» Work instruction
Transcribe the records exactly from the line with "Task: Click the share" to the end, both included.

Pixel coordinate grounding data:
#####

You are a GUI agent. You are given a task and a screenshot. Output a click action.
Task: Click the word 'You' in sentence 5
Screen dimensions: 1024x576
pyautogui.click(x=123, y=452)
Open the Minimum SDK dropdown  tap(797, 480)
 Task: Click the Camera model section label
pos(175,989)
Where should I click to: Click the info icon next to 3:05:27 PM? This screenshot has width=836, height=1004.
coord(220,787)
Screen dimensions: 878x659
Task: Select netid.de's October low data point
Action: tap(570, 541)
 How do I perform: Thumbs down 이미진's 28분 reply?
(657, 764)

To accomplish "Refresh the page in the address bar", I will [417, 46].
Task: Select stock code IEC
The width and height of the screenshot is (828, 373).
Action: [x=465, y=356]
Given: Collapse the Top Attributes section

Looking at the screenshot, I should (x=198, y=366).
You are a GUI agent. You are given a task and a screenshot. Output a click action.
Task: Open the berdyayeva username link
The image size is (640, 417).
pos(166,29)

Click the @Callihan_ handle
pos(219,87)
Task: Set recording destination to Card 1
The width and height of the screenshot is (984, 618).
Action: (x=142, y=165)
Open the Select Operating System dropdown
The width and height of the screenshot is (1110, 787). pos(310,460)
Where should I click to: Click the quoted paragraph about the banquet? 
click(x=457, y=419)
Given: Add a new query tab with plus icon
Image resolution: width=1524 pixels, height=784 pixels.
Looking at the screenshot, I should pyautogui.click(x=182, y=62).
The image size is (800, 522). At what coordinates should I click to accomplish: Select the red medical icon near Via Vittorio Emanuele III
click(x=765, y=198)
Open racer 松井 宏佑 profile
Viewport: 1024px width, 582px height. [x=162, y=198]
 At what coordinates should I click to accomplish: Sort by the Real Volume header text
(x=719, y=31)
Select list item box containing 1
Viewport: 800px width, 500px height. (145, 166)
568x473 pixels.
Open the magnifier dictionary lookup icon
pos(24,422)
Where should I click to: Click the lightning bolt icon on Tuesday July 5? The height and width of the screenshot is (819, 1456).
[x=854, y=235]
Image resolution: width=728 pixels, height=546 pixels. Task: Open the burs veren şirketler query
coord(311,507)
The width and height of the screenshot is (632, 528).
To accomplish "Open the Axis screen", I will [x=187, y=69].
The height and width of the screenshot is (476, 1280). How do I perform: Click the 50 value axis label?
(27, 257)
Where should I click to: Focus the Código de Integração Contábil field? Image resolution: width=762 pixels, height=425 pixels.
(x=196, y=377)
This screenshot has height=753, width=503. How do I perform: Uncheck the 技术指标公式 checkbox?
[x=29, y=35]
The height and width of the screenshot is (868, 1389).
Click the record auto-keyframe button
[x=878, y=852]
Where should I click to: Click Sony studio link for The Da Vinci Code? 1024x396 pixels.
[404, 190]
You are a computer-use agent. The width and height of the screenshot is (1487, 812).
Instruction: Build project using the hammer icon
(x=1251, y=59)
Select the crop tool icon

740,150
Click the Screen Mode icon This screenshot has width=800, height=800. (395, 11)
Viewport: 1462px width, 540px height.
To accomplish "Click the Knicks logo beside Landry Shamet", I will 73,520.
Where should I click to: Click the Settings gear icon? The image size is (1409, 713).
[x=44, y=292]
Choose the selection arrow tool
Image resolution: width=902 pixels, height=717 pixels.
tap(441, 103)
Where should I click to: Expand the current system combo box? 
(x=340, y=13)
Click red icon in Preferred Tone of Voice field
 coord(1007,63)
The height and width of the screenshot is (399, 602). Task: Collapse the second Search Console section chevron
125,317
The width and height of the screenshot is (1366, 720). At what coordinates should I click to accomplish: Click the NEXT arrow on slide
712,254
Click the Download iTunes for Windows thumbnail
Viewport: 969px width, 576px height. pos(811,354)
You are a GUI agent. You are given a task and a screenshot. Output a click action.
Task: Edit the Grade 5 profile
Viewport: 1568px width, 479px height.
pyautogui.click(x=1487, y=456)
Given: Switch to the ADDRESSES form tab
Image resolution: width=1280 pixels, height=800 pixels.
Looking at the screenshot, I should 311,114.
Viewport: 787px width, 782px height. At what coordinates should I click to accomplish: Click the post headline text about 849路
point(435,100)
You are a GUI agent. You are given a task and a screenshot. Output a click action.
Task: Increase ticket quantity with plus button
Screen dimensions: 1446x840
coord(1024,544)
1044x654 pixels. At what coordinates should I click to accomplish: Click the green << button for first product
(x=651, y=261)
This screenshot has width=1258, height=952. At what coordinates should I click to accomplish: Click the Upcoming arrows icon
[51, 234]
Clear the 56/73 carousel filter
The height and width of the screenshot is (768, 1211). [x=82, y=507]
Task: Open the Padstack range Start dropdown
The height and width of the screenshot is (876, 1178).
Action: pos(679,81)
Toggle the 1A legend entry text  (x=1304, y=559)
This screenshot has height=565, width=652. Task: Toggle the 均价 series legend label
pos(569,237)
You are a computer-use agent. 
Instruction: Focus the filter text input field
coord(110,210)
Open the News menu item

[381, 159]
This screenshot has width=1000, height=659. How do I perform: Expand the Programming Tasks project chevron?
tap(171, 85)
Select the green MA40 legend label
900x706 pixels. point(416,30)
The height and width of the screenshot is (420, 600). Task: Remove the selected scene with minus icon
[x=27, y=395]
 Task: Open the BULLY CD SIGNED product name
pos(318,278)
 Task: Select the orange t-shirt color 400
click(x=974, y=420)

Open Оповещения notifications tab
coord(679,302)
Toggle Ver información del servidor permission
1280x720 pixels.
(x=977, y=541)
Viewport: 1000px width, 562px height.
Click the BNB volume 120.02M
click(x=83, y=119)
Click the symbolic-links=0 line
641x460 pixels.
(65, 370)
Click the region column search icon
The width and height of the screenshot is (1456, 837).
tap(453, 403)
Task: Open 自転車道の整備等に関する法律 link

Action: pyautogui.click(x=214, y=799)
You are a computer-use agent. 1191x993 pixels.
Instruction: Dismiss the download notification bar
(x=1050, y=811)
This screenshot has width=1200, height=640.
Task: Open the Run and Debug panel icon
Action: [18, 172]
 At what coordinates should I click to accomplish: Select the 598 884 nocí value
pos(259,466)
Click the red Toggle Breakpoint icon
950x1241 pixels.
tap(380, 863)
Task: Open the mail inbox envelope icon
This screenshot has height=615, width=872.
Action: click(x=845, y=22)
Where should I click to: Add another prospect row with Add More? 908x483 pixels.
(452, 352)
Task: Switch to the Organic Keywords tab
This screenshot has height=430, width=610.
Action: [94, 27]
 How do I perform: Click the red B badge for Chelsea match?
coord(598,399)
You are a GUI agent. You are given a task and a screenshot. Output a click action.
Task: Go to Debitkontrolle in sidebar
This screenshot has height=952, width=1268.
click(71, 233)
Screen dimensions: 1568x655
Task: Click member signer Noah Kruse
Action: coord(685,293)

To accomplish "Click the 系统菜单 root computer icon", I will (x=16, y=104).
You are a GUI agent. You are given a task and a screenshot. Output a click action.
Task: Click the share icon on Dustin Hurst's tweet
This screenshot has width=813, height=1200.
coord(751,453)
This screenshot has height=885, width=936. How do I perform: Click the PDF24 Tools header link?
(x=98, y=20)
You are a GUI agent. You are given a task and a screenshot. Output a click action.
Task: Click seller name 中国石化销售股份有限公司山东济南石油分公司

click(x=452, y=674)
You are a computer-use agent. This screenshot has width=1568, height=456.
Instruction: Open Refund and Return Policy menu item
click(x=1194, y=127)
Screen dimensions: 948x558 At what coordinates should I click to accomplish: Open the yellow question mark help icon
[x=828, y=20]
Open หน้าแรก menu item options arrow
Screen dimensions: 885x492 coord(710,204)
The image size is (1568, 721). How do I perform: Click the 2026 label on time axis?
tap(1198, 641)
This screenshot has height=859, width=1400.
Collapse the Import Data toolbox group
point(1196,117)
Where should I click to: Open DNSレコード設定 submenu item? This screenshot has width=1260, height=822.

#####

» Result below
Task: Click the share icon on Dustin Hurst's tweet
This screenshot has width=813, height=1200.
coord(751,453)
This screenshot has height=885, width=936. How do I perform: Click the PDF24 Tools header link?
(x=98, y=20)
You are a GUI agent. You are given a task and a screenshot. Output a click action.
Task: Click seller name 中国石化销售股份有限公司山东济南石油分公司

click(x=452, y=674)
You are a computer-use agent. This screenshot has width=1568, height=456.
Instruction: Open Refund and Return Policy menu item
click(x=1194, y=127)
Screen dimensions: 948x558 At what coordinates should I click to accomplish: Open the yellow question mark help icon
[x=828, y=20]
Open หน้าแรก menu item options arrow
Screen dimensions: 885x492 coord(710,204)
The image size is (1568, 721). How do I perform: Click the 2026 label on time axis?
tap(1198, 641)
This screenshot has height=859, width=1400.
Collapse the Import Data toolbox group
point(1196,117)
Where should I click to: Open DNSレコード設定 submenu item? This screenshot has width=1260, height=822.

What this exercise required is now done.